Zuid-Limburgsche problemen. Rapport aan Regeering en Staten-Generaal, uitgebracht door de Kamer van Koophandel en Fabrieken voor het district Maastricht en omstreken; Maastricht, 1929.
‘Dit rapport bedoelt in hoofdzaak te wezen een weergave van wat er aan verlangens, hoop en beduchtheid leeft in kringen van handel en nijverheid in ons district’.
Het heeft op loffelijke wijze deze bedoeling verwezenlijkt.
Het stelde zich tevens tot taak, de redelijkheid te betoogen van de stelling, ‘dat onze stad, voor de offers die ze brengt wegens haar excentrieke ligging, de compensaties (moet ontvangen) die redelijkerwijze gegeven kunnen worden’.

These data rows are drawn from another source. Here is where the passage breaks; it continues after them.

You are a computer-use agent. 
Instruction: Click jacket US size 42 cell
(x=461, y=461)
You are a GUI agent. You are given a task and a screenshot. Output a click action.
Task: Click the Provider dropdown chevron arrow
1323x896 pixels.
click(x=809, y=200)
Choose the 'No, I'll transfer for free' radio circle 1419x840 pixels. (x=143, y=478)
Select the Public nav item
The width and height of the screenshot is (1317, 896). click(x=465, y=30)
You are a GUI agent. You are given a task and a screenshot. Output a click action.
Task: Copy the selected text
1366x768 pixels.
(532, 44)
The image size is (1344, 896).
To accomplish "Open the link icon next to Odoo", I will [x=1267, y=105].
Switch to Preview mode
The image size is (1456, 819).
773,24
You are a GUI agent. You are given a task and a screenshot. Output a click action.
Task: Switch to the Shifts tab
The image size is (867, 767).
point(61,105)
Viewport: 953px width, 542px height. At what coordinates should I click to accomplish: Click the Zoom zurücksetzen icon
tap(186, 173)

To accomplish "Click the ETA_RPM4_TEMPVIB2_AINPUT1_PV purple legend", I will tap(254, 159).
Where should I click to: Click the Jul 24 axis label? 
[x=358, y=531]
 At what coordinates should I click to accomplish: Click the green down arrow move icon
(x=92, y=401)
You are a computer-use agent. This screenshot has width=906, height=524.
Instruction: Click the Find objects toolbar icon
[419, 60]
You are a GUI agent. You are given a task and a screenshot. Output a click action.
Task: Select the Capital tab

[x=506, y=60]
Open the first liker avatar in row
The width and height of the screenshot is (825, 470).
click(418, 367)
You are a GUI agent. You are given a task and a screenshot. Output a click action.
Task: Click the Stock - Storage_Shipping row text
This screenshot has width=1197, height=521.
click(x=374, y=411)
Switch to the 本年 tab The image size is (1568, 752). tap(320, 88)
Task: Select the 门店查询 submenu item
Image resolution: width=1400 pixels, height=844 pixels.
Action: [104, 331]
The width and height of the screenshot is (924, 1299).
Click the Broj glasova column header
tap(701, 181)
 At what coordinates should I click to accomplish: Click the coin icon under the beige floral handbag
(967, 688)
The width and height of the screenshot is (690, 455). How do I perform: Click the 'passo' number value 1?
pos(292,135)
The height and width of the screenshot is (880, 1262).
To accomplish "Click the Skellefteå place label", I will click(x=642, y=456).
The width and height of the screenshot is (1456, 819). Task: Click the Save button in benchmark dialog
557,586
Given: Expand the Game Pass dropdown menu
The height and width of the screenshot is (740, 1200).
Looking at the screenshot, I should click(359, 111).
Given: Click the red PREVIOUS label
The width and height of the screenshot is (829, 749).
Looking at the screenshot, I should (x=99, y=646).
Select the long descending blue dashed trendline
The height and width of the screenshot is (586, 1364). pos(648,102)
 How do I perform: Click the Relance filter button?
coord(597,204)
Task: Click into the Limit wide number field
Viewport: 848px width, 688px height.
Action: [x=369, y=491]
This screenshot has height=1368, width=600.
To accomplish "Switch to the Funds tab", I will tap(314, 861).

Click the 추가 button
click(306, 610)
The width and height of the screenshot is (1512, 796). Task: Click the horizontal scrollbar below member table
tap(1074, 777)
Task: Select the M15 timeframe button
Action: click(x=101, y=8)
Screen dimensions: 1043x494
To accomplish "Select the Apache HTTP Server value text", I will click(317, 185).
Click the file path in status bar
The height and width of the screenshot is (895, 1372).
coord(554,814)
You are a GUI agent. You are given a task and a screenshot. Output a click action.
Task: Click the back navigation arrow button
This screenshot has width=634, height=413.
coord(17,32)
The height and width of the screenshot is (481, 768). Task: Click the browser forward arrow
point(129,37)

Ook deze stelling heeft het zeer aannemelijk gemaakt.
Men kan twisten over onderdeelen. Ook over dingen van grooter aanbelang, als de (zeer zwak gedocumenteerde) voorkeur der rapporteurs voor wederkeerigheid in handelspolitiek.
Maar om te kunnen twisten, of, beter en vriendelijker gezegd, om te kunnen samen-praten over al deze onderdeelen, moet men een gemeenschappelijk uitgangspunt bezitten.
De bizondere verdienste nu van dit rapport is, dat het dit uitgangspunt scherp en nauwkeurig heeft gesteld. Het is de inderdaad hoogst eigenaardige ligging der limburgsche hoofdstad, die, waren de belgischnederlandsche, de duitsch-nederlandsche en de belgisch-duitsche grenzen niet eromheen gevlochten, pracht van een middenpunt en knooppunt
zou zijn van een van industrieele mogelijkheden overrijk gebied, een van nature gegeven economisch-geografische eenheid, die echter uit politieke oorzaken in drieën is uiteengevallen.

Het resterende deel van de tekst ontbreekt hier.